Apparently out-voted over quantitative tightening at the Fed’s latest policy meeting 4 weeks ago, “I would have supported either waiting to slow the pace of balance sheet runoff, ” Bowman added in her Tokyo speech today, “or implementing a more tapered slowing in the pace of runoff” than the near-halving in the pace of run off agreed to start in June.

“In my view, it is important to continue to reduce the size of the balance sheet…while the economy is still strong.

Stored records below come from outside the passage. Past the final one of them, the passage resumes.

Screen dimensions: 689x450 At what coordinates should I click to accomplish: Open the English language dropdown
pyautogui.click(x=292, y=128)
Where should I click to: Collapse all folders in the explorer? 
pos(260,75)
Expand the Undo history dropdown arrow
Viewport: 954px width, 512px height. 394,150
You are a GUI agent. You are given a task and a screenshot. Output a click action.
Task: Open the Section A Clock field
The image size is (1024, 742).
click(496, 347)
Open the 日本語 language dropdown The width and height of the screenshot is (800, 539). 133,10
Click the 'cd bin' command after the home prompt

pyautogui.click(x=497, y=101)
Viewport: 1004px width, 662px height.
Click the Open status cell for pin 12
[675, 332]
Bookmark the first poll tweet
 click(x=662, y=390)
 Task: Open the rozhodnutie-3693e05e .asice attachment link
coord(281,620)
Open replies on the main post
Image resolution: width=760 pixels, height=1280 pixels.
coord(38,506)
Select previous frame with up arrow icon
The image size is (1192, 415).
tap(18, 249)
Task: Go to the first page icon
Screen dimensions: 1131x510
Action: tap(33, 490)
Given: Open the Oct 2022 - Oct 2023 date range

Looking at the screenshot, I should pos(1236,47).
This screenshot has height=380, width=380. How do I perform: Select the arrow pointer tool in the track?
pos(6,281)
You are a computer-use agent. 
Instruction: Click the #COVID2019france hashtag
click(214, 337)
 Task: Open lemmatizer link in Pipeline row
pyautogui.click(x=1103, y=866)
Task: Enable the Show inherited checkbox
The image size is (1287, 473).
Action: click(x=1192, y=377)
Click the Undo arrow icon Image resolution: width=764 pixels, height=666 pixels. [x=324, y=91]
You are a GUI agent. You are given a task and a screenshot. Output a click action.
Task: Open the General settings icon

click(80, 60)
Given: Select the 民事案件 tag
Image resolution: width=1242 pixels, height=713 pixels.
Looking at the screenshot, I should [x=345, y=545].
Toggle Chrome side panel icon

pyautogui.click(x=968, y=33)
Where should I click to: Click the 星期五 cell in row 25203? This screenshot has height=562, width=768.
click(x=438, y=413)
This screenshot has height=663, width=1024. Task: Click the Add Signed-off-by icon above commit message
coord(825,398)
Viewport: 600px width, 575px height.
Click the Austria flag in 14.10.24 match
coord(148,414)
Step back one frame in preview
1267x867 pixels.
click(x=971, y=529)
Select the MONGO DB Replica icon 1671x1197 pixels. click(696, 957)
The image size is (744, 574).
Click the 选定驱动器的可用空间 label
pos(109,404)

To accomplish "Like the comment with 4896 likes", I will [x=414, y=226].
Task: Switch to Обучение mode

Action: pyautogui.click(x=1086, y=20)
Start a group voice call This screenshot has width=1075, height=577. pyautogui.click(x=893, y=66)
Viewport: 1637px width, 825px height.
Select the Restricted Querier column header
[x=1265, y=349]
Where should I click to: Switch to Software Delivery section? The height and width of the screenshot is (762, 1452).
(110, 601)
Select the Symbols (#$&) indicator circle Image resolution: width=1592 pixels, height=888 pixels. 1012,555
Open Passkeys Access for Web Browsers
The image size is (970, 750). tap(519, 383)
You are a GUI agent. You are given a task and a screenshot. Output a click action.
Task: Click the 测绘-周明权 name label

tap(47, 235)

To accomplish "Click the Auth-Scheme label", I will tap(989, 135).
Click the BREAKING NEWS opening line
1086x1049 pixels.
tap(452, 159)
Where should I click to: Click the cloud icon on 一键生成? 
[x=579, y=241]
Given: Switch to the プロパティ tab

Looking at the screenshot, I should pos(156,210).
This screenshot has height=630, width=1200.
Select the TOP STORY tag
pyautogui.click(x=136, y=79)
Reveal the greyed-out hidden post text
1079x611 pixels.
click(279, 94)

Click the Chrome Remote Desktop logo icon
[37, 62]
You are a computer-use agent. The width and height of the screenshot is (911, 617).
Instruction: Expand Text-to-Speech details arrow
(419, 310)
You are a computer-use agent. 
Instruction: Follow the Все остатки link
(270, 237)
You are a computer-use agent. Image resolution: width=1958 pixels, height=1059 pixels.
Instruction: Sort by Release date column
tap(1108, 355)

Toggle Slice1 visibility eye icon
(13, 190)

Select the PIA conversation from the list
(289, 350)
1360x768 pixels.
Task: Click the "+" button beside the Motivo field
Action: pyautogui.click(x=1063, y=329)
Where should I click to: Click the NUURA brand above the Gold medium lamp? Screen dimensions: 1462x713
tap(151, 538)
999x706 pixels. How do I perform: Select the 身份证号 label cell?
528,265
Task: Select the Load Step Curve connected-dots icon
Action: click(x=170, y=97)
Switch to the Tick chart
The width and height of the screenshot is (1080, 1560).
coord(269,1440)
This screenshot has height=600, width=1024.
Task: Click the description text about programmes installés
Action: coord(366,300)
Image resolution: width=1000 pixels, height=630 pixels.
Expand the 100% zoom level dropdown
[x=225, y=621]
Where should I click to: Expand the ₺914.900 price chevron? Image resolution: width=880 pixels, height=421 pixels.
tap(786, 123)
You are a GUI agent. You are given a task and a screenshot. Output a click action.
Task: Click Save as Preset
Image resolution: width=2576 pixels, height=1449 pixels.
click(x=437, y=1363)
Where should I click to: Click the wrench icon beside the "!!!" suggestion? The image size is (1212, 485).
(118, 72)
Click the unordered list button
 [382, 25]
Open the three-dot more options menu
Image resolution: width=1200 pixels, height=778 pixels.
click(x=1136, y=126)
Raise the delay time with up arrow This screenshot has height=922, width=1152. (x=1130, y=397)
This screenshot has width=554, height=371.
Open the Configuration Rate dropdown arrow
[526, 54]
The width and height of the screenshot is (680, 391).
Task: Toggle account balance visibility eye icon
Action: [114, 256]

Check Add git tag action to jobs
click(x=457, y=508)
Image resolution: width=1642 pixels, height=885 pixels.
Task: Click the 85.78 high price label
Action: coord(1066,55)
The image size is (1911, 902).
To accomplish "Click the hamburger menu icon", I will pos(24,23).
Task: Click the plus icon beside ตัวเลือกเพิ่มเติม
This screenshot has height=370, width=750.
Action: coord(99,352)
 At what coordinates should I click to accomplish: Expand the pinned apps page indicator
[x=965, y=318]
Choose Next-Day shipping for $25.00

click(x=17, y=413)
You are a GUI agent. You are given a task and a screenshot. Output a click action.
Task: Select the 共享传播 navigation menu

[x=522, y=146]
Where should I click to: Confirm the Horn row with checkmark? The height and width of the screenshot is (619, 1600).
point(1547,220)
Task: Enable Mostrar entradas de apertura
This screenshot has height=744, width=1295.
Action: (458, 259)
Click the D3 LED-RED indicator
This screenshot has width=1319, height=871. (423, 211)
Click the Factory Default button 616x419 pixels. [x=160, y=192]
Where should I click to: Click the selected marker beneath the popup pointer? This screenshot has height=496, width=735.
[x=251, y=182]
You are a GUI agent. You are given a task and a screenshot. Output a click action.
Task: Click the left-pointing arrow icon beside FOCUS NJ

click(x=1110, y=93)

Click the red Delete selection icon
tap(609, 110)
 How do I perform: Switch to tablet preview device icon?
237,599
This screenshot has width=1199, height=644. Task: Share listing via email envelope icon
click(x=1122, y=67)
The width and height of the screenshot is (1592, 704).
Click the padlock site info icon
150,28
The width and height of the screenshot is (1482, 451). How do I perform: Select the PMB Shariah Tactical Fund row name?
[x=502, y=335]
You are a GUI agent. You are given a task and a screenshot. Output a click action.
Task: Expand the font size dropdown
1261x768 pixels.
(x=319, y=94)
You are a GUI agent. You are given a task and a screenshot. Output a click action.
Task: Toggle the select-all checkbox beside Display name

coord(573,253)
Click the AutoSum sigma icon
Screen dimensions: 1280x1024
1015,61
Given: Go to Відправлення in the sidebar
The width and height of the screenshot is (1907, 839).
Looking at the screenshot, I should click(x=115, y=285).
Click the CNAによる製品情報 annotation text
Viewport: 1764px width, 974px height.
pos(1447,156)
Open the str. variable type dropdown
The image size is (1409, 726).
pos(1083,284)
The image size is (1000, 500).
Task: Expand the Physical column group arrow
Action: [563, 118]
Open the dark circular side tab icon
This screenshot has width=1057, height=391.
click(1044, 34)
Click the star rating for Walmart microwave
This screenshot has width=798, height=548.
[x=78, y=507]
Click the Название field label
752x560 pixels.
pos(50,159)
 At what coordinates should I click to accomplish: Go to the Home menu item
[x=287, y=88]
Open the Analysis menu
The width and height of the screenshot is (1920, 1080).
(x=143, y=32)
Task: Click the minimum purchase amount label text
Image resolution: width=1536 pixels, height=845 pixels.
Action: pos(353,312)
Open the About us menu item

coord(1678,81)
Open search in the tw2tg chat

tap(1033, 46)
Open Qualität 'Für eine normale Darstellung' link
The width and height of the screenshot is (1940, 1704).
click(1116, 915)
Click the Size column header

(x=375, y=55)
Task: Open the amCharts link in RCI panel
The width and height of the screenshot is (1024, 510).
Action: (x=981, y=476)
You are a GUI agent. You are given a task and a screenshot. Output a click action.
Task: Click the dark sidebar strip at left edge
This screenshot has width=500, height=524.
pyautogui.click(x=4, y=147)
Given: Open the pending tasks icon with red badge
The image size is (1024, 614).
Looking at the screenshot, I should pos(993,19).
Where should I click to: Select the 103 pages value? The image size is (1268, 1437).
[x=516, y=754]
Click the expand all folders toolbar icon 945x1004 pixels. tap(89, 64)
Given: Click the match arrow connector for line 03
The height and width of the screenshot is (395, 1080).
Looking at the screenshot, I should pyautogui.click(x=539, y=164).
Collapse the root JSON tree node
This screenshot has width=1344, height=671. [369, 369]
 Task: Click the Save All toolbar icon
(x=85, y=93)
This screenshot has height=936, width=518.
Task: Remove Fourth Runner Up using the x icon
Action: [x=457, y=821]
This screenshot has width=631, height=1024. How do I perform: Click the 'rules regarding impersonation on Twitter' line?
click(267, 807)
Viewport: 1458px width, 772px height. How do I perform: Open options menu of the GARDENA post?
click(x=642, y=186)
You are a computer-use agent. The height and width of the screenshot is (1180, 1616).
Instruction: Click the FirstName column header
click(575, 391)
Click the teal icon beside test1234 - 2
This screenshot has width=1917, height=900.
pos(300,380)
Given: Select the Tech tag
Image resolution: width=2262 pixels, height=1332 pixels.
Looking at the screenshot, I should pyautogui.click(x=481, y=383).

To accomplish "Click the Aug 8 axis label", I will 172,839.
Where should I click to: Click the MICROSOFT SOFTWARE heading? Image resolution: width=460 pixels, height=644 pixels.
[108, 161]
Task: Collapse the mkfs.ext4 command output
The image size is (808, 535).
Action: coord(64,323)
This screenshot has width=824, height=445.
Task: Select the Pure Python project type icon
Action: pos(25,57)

Doing so will allow the Federal Reserve to more effectively and credibly use its balance sheet to respond to future economic and financial shocks.”

Copper rose sharply Tuesday, gaining 3.2% from Friday’s near 2-week low but still trading over 5% below mid-May’s new record highs.

The price of crude oil rallied from 4-month lows, trading $10 higher from May last year at $83 per barrel of Brent, as speculation grew that the Opec+ group of producer nations will agree to retain output limits at the cartel’s meeting next week, now to be held online rather than in person following the death of Iran’s President Raisi and the poor health of Saudi Arabia’s King Salman.

Trading at barely half of last November’s 18-month high, the Baltic Dry Index of global shipping costs today stabilized at 3-week lows but held more than 35% higher from this time last year.

Airfares in Europe are set to drop, Reuters says, as the “prolonged post-Covid travel boom is waning” in the face of today’s higher cost of living.

Over in the USA, in contrast, the long Memorial Day weekend set a new record for air travel, the Transportation Security Administration said, with 5 of the top 10 busiest-ever days coming since the start of this month.

Over 38 million people also drove more than 50 miles this holiday, the American Automobile Association estimates, a record figure for Memorial Day weekend on the AAA’s quarter-century data.

US house prices extended annual inflation of 6.5% in March, the S&P CoreLogic Case-Shiller Index said Tuesday.